Что требуется:
A – Ответьте на вопросы по отрывку о голодных солдатах и хлебе.
(i) Сколько дней назад в столовой закончились продукты?
(ii) Что солдаты случайно обнаружили на продовольственном складе?
(iii) Сколько лотков хлеба выдали солдатам?
B – Допишите продолжение отрывка о голодных солдатах и хлебе, начав сразу после его последней фразы.

В обеденный зал зашли два солдатика в грязной одежде, их взгляды так и впились в накрытые столы. Было ясно, что они голодны.  Кто-то из курсантов – рабочих по столовой остановил бойцов, что-то у них спросив, повел ко мне.

«Сань! Тут бойцы из «семь на восемь» хлеба просят, что делать будем?»
«Что случилось?» - спросил я солдат и узнал от них следующую историю.

Полк, как и было сказано, убыл в Афган, а на территории остались кое-какие подразделений, для охраны оставшегося имущества.   Это была часть оркестра, каких-то подразделений обеспечения, иеще санчасть с больными и одним санинструктором. Упомянутой командой управляли какие-то военные люди в званиях прапорщиков.

Своих командиров солдаты не видели давно, продукты в столовой закончились два дня назад, кое-как перебивался служивый люд последними запасами продовольственного склада. Как они сами сказали, случайно на продовольственном  складе было обнаружено несколько коробок различных консервов – ими и питались. А вот Хлеба не было. От этого воины и страдали.
Я смотрел в глаза солдатам и понимал, что они не обманывали, им действительно не хватает еды и брошены они на произвол судьбы. «Лучше бы с полком ушли в Афганистан» - эта мысль была основной среди многих сказанных слов и красноречивых взглядов.

Докладывал Максу уже с предложениями: выдать солдатам пару лотков хлеба за счет нашего батальона, а своим объясним – они поймут. На том и порешили. Но тут столкнулись с неожиданным препятствием, «хлеборезка» (помещение для нарезания и хранения хлеба – прим. автора) было закрыто, а где «хозяйка медной горы», она же «хлеборезка»  (должностное лицо, отвечающее за хранение и нарезание хлеба - прим.автора) никто не знал. Солдаты, волей судеб не убывшие в Афган,  переминаясь с ноги на ногу, терпеливо ждали в уголке  столовой, продолжая глазами поедать наш завтрак, не смотря на то, что их уже покормили за счет наряда по столовой.  Мы понимали, что возвращения «ходоков» с нетерпением ждали  боевые товарищи, страдающие от своей заброшенности.

Принял решение – открыть «хлеборезку» и выдать хлеб. Вынув штапики на оконном стекле, а затем и само стекло, пролез в образовавшийся проем, выдал солдатам два лотка хлеба.  Получив долгожданный основной продукт, солдатики радостно помчались к своим братьям по оружию, поспешить порадовать их курсантским подарком. 

Да, я совершил уголовно наказуемое преступление – кражу со взломом! Сейчас осознаю, тогда – каюсь, не осознавал. А поэтому и не думал о последствиях. А зря!

Когда возвращал все атрибуты оконного содержания на место, увидел внутри «хлеборезки» лицо прапорщика Коли, он же начальник продовольственного склада текущего довольствия. Кто служил в армии, знает кто это такой. Это всё! Да, это человек, который имеет всё! В смысле все в продовольственной области, а если учесть условия советского дефицита продовольствия, то и в других областях.

Естественно, вся, накопленная годами службы в военном училище, ненависть к курсантам четвертого курса, была выплеснута в мой адрес!

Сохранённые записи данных
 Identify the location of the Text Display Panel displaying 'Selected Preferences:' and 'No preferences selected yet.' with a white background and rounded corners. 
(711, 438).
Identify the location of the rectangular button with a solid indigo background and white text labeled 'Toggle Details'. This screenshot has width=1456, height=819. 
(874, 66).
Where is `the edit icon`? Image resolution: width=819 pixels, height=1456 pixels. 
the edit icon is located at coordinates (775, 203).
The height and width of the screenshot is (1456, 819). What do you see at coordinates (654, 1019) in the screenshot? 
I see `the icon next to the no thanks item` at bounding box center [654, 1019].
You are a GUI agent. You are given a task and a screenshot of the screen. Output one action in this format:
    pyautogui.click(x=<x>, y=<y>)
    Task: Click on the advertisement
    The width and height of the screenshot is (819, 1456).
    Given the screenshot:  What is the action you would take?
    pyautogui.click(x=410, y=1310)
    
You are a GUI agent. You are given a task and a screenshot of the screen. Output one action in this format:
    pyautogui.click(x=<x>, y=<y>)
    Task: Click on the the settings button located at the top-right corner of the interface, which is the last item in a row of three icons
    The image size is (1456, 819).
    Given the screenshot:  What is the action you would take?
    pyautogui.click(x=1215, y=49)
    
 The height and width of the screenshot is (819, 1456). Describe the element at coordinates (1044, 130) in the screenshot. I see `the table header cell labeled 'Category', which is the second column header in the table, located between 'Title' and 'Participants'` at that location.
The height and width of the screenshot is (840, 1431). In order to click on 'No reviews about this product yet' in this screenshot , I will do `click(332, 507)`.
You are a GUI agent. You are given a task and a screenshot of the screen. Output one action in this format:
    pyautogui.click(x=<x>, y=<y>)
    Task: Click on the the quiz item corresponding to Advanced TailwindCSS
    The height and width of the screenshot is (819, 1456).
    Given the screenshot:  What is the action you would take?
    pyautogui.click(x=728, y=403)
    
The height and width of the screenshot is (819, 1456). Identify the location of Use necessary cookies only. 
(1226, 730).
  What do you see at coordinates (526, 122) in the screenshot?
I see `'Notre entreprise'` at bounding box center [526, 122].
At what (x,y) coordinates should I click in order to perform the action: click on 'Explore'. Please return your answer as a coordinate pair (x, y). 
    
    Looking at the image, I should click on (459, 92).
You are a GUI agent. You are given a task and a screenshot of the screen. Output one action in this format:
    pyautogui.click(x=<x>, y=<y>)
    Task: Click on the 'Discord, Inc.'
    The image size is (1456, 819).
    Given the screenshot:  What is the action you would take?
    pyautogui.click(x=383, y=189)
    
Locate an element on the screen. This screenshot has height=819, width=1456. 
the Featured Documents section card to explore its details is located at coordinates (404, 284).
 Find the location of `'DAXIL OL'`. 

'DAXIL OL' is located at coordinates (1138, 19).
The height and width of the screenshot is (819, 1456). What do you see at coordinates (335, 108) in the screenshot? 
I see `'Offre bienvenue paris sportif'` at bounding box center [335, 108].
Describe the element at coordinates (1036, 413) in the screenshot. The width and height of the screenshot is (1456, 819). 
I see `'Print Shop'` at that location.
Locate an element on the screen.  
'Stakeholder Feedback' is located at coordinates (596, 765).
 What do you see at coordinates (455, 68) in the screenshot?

Ответы по порядку:
A –
(i) Два дня назад.
(ii) Несколько коробок различных консервов.
(iii) Два лотка.

B –
Что я мог ему возразить по этому поводу? Пытался объяснить, что произошло и почему я так поступил, не помогло. Как объяснить человеку, который тебя не понимает на понятном, доходчивом языке? Правильно, я его просто на просто послал по известному всем адресу. Да и основания для такого обращения были. Всем было известно способность данного индивидуума не додать продуктов при выдаче со склада. Да и, наверное, не беспочвенными были  подозрения в том, что не случайно он имел машину, которую в то время не мог себе позволить даже старший офицер. Потом его послал немного по другому адресу и Макс.
А еще мои действия одобрил и дежурный по училищу полковник Борискин Виктор Григорьевич.

Мы и забыли об этом происшествии, другие события захлестнули нас в круговороте выпускного года.
Ну вот – напомнили.

Вернулся к реалиям, потому что Генерал уже уточнял: «Кто был дежурным по столовой такого – то числа и старшим рабочим – выйти из строя!»

Назвав свои воинские звания и фамилии – вышли из строя и оказались лицом к лицу со своим батальоном. Все застыли в ожидании. Какой-то был несчастливый год – только недавно были уволены десять курсантов за различные нарушения.

«За кражу из столовой старшего сержанта  Нехарашева и сержанта Муровицкого разжаловать в рядовые! Подготовить документы на отчисление из училища!» С этими словами Генерал подошел к нам и сорвал с наших погон лычки. При этом, что бы дотянуться до погон Макса, ему пришлось встать на цыпочки.

«А сейчас до момента отчисления из училища сопроводить этих военнослужащих на гауптвахту!».
Вот так, за одно нарушение, сразу три наказания! Это  возможно только за «преступления» в продовольственной сфере!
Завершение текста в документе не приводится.